His support remains flat. On Tuesday, Clemens had his name on just 37.5 percent of the 549 ballots, far short of the 75 percent needed for induction. In three appearances on the Hall of Fame ballot, he has been on 37.6 percent, 35.4 percent and now 37.5 percent.
Although Clemens remains one of the dominant pitchers in history, it's the suspicion that he used performance-enhancing drugs that has impacted many voters.
After pitching a few games for an independent league team in 2012 and flirting with the idea of making a few starts for the Astros, Clemens seems to have moved into the next chapter of his life, once and for all.
As for the Hall of Fame, he said, "It's not something I sit and worry about. I'm far too busy to worry about something like that. I know what I did in my career and how I did it. And I did it right. I can't control what people think or people that don't look at facts."
Clemens works for the Astros as an advisor and instructor, attending an assortment of celebrity golf tournaments, and he has a long list of charitable interests.
Once upon a time, being inducted into the Baseball Hall of Fame seemed critically important to him. Clemens understood he was one of the best ever and enjoyed the comparisons to other all-time greats.
With 354 victories, 4,672 strikeouts and seven Cy Young Awards, Clemens has a resume that may never be matched again.
Beyond the numbers, Clemens was also one of the game's great competitors, and especially in the second half of his career, he was considered a great teammate and a terrific ambassador for the sport.
Everything changed when he was named in the 2007 Mitchell Report as someone who had obtained performance-enhancing substances. Clemens has emphatically denied ever using PEDs. Those denials haven't persuaded the Baseball Writers' Association of America voters, though.

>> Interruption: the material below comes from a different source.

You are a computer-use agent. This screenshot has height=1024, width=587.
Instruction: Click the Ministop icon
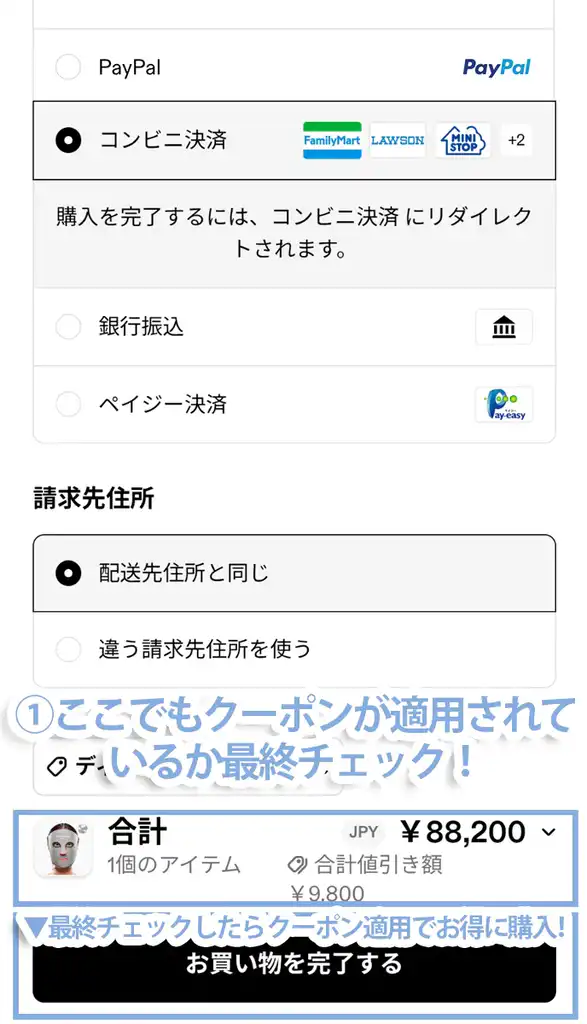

During a 24-year Major League career, Clemens established himself as one of the best ever. He's ninth all-time in victories (354) and third in strikeouts (4,672). His name is all over the leaderboards in virtually every pitching category, from winning percentage (19th, .658) to shutouts (26th, 46) to starts (seventh , 707).

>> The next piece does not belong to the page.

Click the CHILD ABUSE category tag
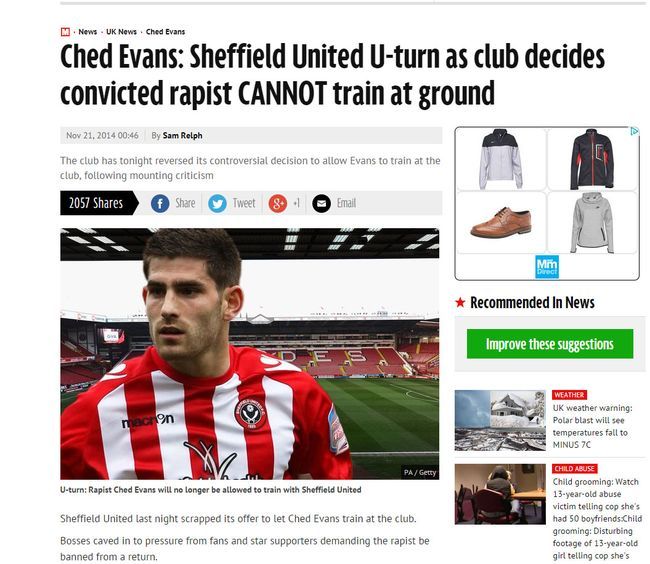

Besides the record seven Cy Young Awards, Clemens finished second once and third twice. He won the American League Most Valuable Player Award in 1986 and finished among the top 10 in the balloting five other times.

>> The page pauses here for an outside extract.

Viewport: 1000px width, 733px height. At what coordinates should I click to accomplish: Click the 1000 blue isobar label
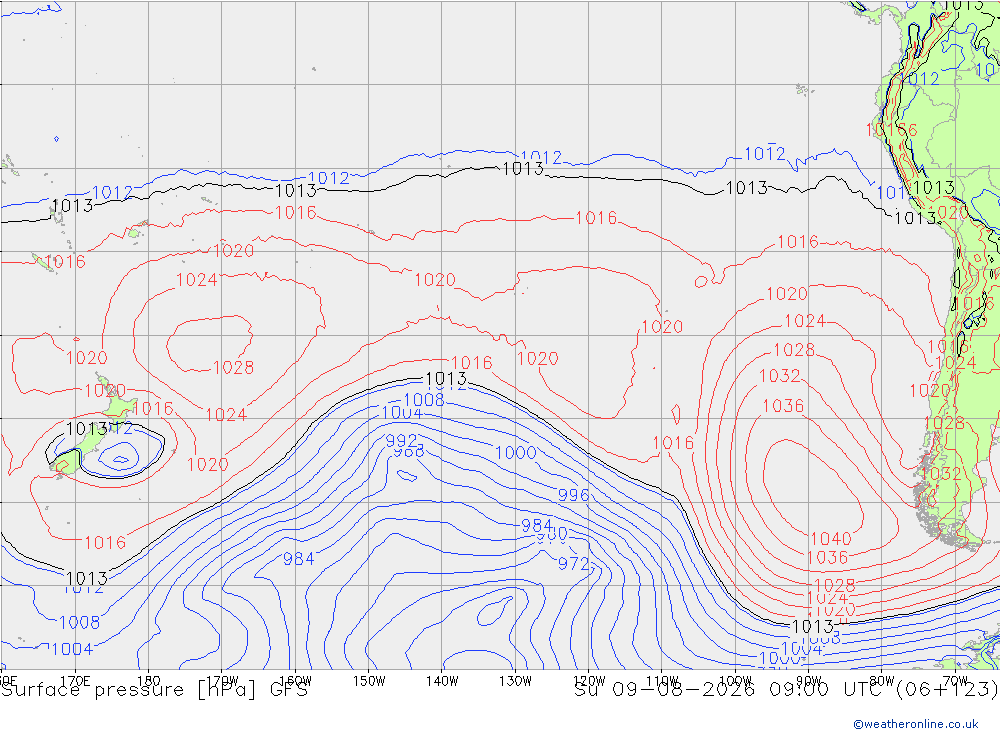[516, 452]
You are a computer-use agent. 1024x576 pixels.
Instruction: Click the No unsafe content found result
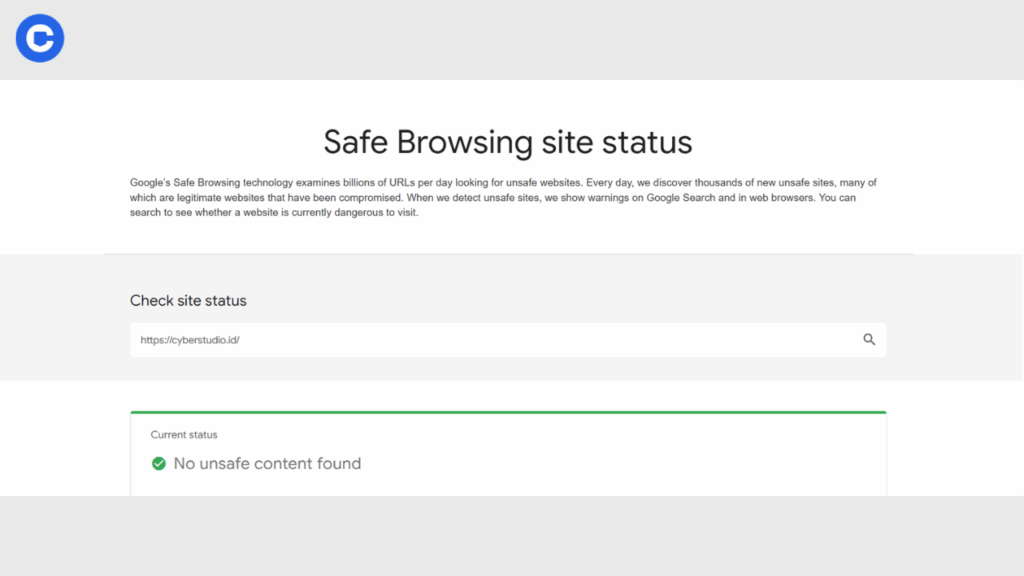pos(267,463)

Clemens led his league in victories four times, in ERA seven times and in strikeouts five times. He pitched more than 200 innings 15 times and more than 250 innings six times.
There are different chapters of Clemens' 24 seasons, but they're almost all astonishingly good. For instance, in his first seven full seasons with the Red Sox, he averaged 19 victories, 34 starts, 257 innings and 239 strikeouts. In his final nine full Major League seasons, he averaged 17 victories, 214 innings and 212 strikeouts.
Those who played with Clemens say he worked harder and competed more fiercely than almost anyone. However, a majority of Hall of Fame voters have declined to vote for anyone connected to performance-enhancing drugs.
"The Hall of Fame is great," Clemens told CBS News in 2012. "I've got a lot of great buddies there. The guys that are there paved the way for me to do what I love to do and make a lot of money doing it, take care of my family."
Clemens won more games than Tom Seaver and had more strikeouts than Walter Johnson in his career. Clemens also helped his teams get to the postseason 12 times, and in eight World Series starts, he was 3-0 with a 2.37 ERA.
Clemens made his Major League debut at 21 in 1984 and pitched his final game 23 years later at 45. With or without the Hall of Fame, he had an amazing run.